Source text:
+++

I believed India’s innovativeness will lead to all round prosperity.

But the India growth story ran to a different script. ‘Growth’ in modern economies seems to require increased consumption. The growth that Gandhi was referring to was probably the growth of contentment and it needed lesser consumption. Anyway, the upshot of India’s boom years was to make people leave villages, neglecting agriculture, in order to retrain themselves as masons, truck drivers and labourers to build the new India.

In the cities this rural-urban shift called for more FF-projects
like these, in Delhi and Goa. The truly SS-projects, that can transform
whole communities, ones like these in Karnataka, Rajasthan, Maharashtra lost their shine because India’s leadership was sending out the message that industrialisation is the future; and, that farming had none. The ancient wisdom of nursing water resources and soil fertility was given little thought or marked down as something that can be tackled once we hit a steady state of 10% growth. The Planning Commission may reel out rural investment statistics to prove me wrong but while the figures may even be right, the planners’ hearts were not in it.

One day I took a double take on an all too common image that flashes on our television screens: a typical scene has say, our wise and learned Prime Minister Manmohan Singh , along with many ministers and bureaucrats around a table; in front of each of them stands a bottle of water with a popular brand name on it. No decorum is deemed possible without bottled water within reach of serious people. How insensitive can our leadership get! They have become models promoting privatised water. No wonder, every village has stocks of bottled water but its taps are dry. Such recurring images on TV epitomise the state policy. Water is to come from India’s factories. If we want safe water, we must pay for it. In a modern state everyone drinks bottled water.

+++

To be done:
1. What does the essay on India's growth say modern economies seem to require for growth?
2. Rewrite the essay on India's growth from "I believed India’s" to "the new India.", swapping "script" for "plan".

+++

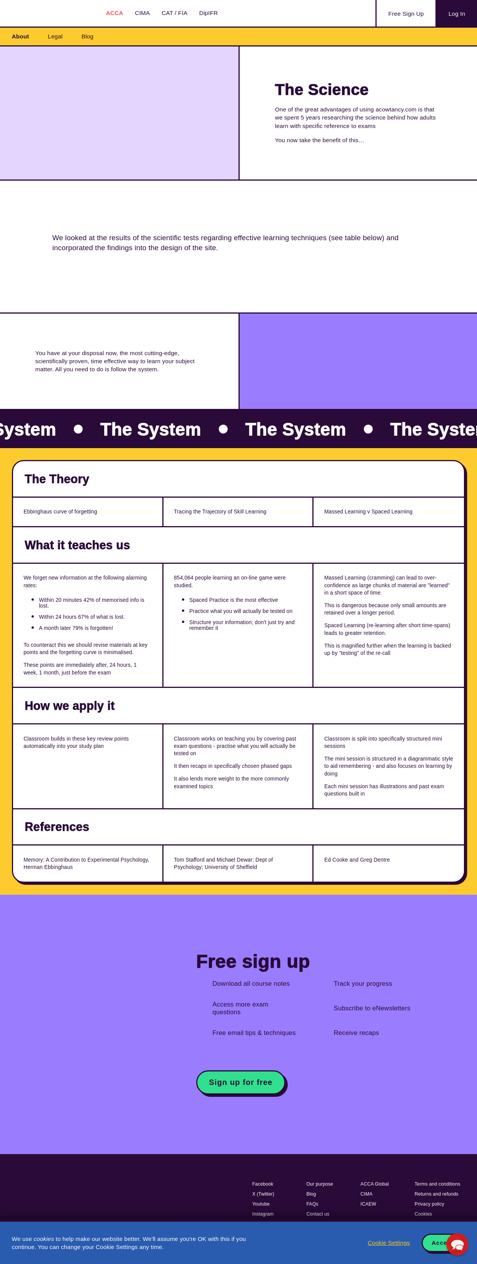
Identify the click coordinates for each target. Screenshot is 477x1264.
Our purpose (319, 1184)
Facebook (263, 1184)
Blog (87, 36)
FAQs (312, 1204)
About (20, 36)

+++

Correct answers:
1. Increased consumption.

2.
I believed India’s innovativeness will lead to all round prosperity.

But the India growth story ran to a different plan. ‘Growth’ in modern economies seems to require increased consumption. The growth that Gandhi was referring to was probably the growth of contentment and it needed lesser consumption. Anyway, the upshot of India’s boom years was to make people leave villages, neglecting agriculture, in order to retrain themselves as masons, truck drivers and labourers to build the new India.